7 A respeito dos outros dois tipos, um bom exemplo para dispositivos Um e Um seria qualquer conversa

cotidiana em que há a alternância rápida de posição entre enunciador e interlocutor; de Um e Todos, Lévy entende os grandes veículos da mídia, mas nesse tipo também se encontram palestras, aulas e publicação de livros, por exemplo.

diariamente em busca do consumo, assim também são os textos lançados na rede, movimentando o estatuto literário.

Como contraponto à ausência de assinatura, os sites jornalísticos, por exemplo, muitas vezes possuem artigos e matérias assinadas, mas raramente trazem os autores como evidência. Geralmente, tais textos são publicados concomitantemente nas versões impressas, e funcionam pouco no suporte digital, por serem muito longos. Além disso, nos jornais online, pela exigência da velocidade, estes artigos são rapidamente substituídos. Já uma rede social, por exemplo, gênero discursivo propriamente hipertextual, caso comece paulatinamente a perder acesso, consequentemente perde o interesse dos usuários, que deixam de publicar e escrever, e a rede sucumbe rapidamente. Portanto, não interessa mais que o leitor entenda tal publicação como sendo de alguém, interessa que ele a veja antes de sumir – e comente, compartilhe, curta, interaja, enfim. Os blogs, que também funcionam na contramão, pois são estruturados a partir da individualização de um sujeito, parecem ser exceção, contudo, seguem regra similar: quando o autor escreve um texto, dificilmente é apenas para a leitura e contemplação – como um acordo implícito, “joga” um texto na rede não para chamar de seu, mas para que os leitores usem-no e apropriem-se dele, com compartilhamentos e colagens, em uma antropofagia discursiva autorizada. Quando tais autores querem se apropriar de suas escritas digitais, o movimento natural é a reunião de tais textos em um suporte impresso e a consequente publicação em livro físico.

Portanto, mesmo nos hipertextos que Michael Joyce chama de “exploratórios”, pois mantêm a autoria original, há um pressuposto colaborativo. A internet, nesses termos, não só armazena informações, mas naturalmente cria uma espécie de “comunidade” com limites mundiais, que funciona intermitentemente e que tem no intercâmbio de informações o bem comum. A respeito disso, Araújo (2003, p. 39) aproxima a noção de comunidade discursiva, formulada por Swales – “gêneros do discurso como estabilizadores e organizadores da comunicação humana” – com a de comunidade virtual, de Lévy, que destaca a desnecessidade de proximidade física ou geográfica para a construção desses grupos, além da escrita e da leitura coletivas a partir da formulação e dos cliques de hiperlinks. Essas comunidades virtuais formam a cibercultura e, consequentemente, novos gêneros discursivos.

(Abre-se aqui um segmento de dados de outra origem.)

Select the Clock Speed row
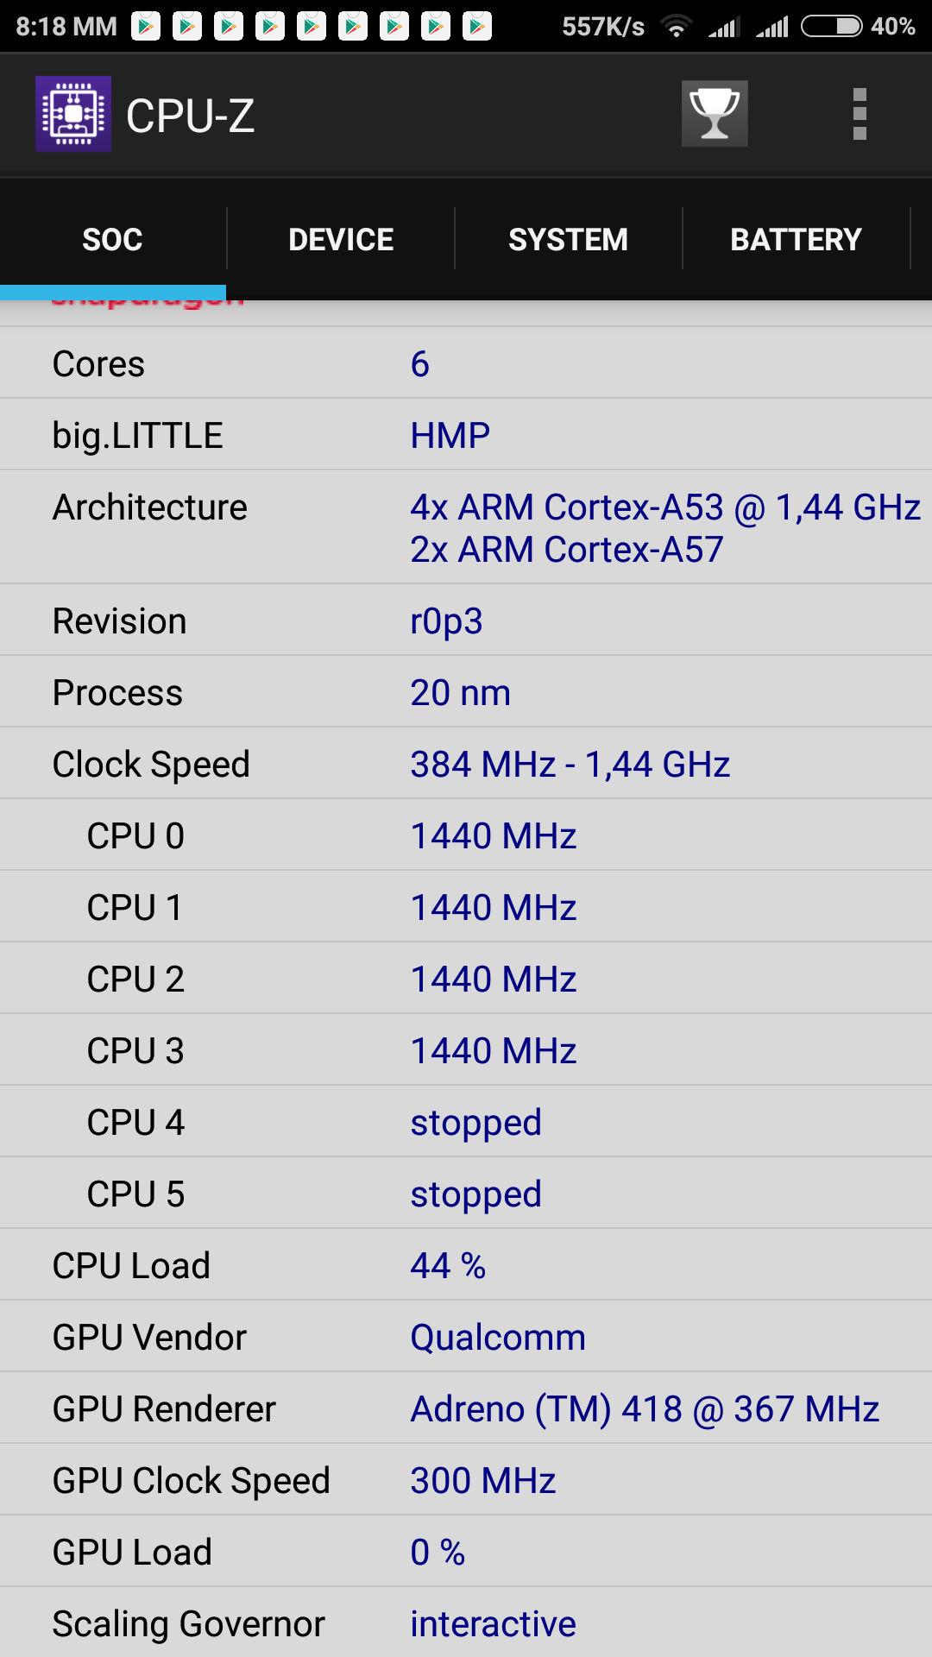The height and width of the screenshot is (1657, 932). (466, 764)
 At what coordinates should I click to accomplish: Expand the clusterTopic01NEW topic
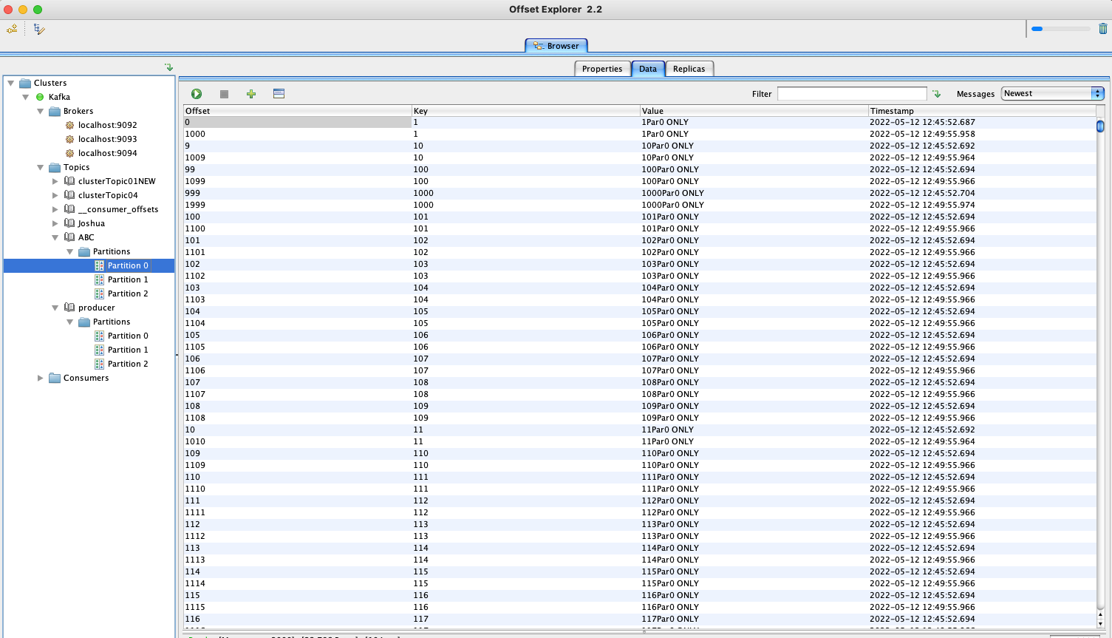pyautogui.click(x=55, y=181)
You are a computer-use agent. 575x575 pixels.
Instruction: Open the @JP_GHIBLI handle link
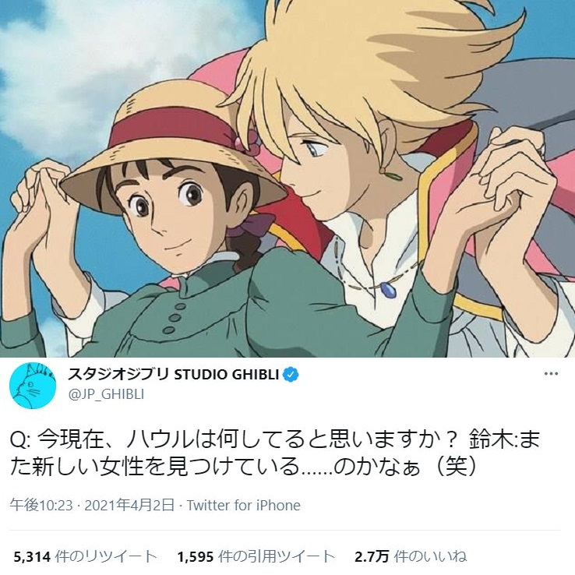pyautogui.click(x=106, y=394)
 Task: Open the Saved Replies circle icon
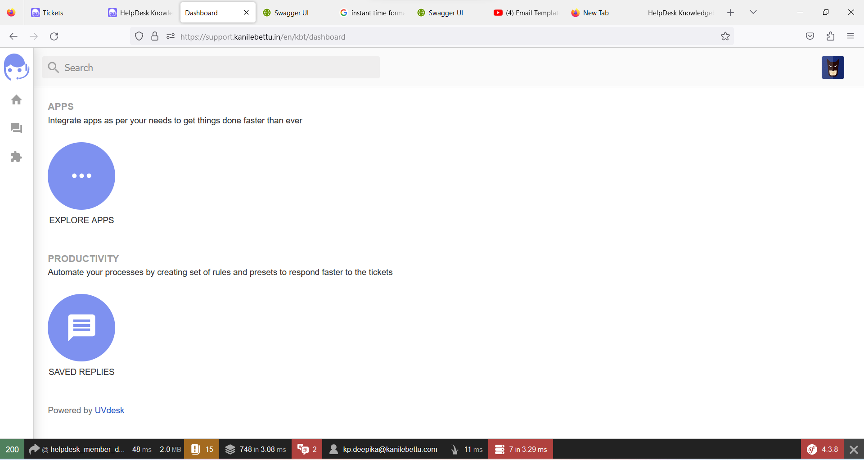[x=81, y=327]
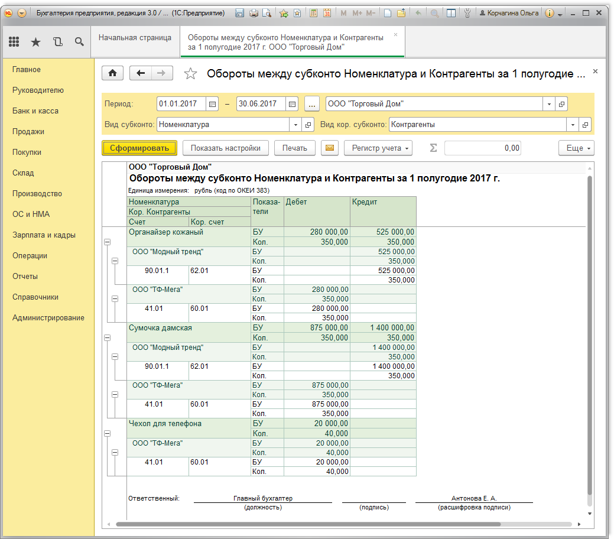The height and width of the screenshot is (539, 614).
Task: Click the Сформировать button
Action: pos(139,148)
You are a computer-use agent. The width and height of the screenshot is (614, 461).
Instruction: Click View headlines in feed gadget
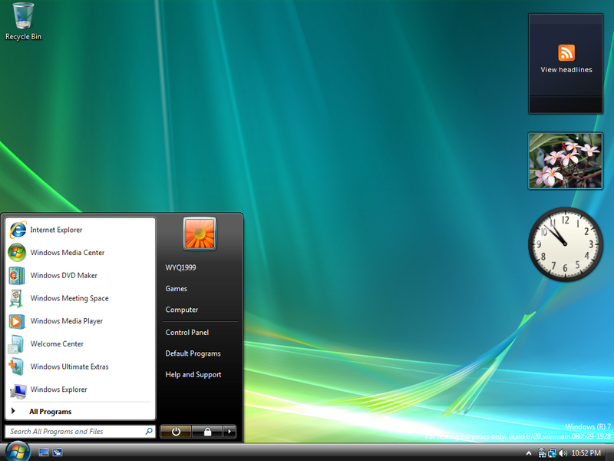click(x=566, y=69)
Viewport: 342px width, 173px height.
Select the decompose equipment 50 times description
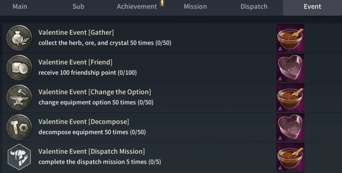click(x=92, y=132)
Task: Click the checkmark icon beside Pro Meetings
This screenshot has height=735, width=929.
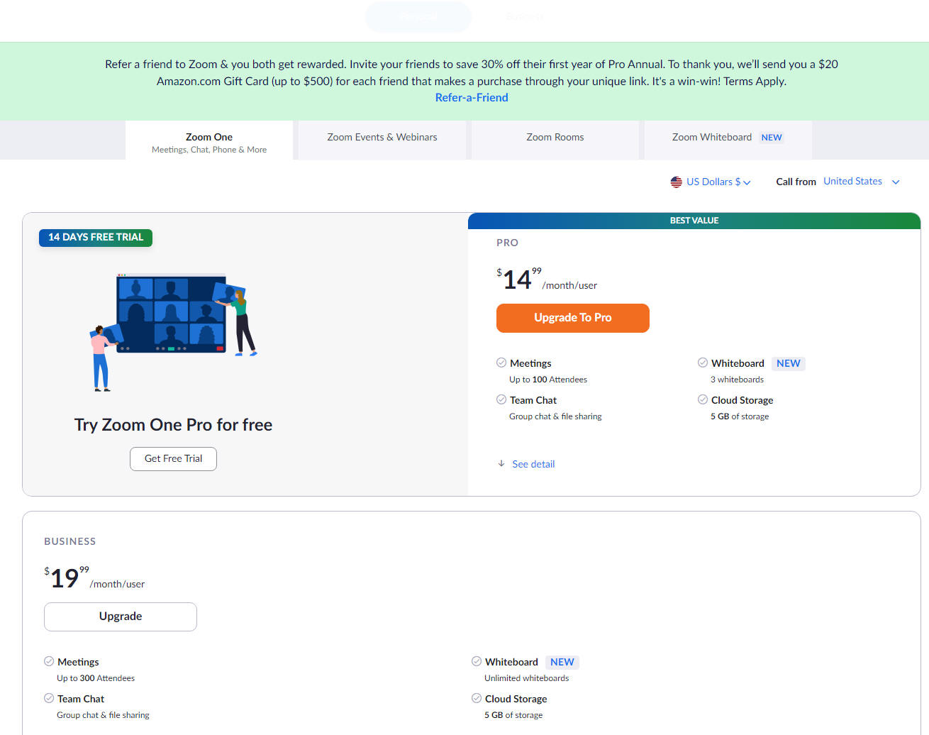Action: (501, 363)
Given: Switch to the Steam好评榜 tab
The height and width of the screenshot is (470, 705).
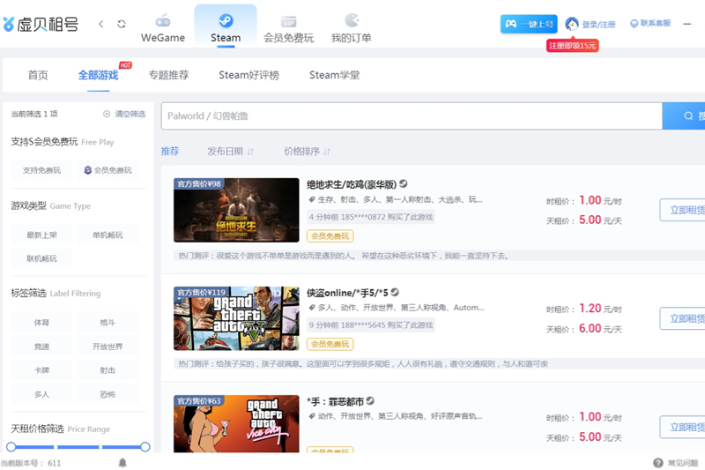Looking at the screenshot, I should click(x=249, y=75).
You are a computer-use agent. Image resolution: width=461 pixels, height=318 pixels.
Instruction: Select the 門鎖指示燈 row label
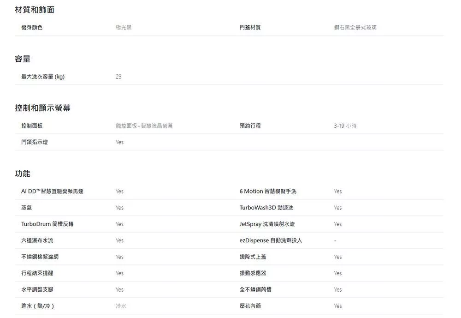coord(35,142)
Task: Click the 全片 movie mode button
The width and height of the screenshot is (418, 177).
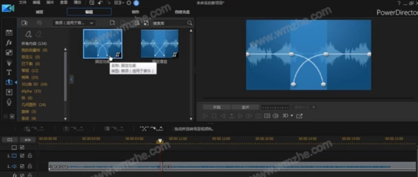Action: point(245,107)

Aproximando-os já aqui para não perder de vista, muito antes da internet, nos anos 1930, Fernando Pessoa parece concentrar uma comunidade em si mesmo,

pulverizando centenas de assinaturas em seus escritos, com a criação de personalidades literárias distintas. E tal como o hipertexto, no Livro do Desassossego a questão de autoria é amplamente debatida, e alguns editores colocam-no como um livro de quatro autores, reforçando, com isso, sua lógica pós-moderna.